I'm writing a python script that parses epub 2's and I'm trying to make it so I can split words, sentences and paragraphs in to their own objects... I've gotten words and paragraphs to work, but the problem lies in sentences, because sometimes there will be ". . ." at the end of the sentence as the delimiter. but the problem is that I'm parsing character by character, so when I hit a ".","!", or "?" my system counts it as an end of sentence... I was thinking about writing some complex if statements that can read the previous character to see if it was a space or a sentence delimiter, but every thing I've tried does not work. any advice on this would be greatly appreciated. one thing that I should mention is that I'm not using regex nor will I, because it would not work with this system.
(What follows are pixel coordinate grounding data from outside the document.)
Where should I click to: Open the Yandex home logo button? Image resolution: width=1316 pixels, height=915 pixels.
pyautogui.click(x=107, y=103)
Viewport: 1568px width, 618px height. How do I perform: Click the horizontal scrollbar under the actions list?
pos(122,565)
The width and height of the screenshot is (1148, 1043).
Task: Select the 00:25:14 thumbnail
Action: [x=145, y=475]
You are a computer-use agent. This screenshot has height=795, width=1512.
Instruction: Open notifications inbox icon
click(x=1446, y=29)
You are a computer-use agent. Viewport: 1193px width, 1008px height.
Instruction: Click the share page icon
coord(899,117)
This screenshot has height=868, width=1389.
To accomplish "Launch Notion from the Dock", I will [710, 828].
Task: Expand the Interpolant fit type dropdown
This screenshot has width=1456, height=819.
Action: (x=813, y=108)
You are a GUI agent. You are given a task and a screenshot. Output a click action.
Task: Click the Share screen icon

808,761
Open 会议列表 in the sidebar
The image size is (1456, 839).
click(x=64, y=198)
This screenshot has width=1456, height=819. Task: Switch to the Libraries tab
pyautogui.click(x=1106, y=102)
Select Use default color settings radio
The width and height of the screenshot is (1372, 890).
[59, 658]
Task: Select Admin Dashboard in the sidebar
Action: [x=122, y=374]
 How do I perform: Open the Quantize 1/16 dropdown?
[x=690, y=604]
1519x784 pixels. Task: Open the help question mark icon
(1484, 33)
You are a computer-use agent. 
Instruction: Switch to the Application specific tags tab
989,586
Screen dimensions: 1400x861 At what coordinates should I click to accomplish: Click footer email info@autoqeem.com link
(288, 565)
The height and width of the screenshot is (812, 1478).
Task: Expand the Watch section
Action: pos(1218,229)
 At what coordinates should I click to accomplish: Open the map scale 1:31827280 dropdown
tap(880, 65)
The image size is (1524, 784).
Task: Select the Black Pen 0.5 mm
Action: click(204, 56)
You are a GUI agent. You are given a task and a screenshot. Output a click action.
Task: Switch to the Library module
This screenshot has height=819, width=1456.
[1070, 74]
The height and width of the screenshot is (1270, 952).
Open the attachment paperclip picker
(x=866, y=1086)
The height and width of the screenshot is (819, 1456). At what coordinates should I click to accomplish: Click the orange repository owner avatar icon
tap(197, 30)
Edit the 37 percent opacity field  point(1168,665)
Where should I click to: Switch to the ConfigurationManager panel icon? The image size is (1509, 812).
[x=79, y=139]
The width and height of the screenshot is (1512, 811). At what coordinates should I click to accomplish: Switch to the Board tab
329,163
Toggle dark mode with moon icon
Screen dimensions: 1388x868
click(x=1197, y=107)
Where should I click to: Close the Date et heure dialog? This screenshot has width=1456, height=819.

here is the code I've been trying to use:
def add_until(self):
char_list = []
end_sentence = False
for char in self.source:
if isinstance(char, Character) or isinstance(char, EntityRef):
char_list.append(char)
if len(char_list) >= 2 and char_list[-2].is_whitespace or len(char_list) >= 2 and char_list[-2].split_sent and char.is_whitespace or char.split_sent:
char_list.append(char)
if len(char_list) >= 2 and char_list[-2].is_whitespace and char.split_sent == False and char.is_whitespace == False:
char_list.pop() # pop's the last space off because it should be part of the next sentience.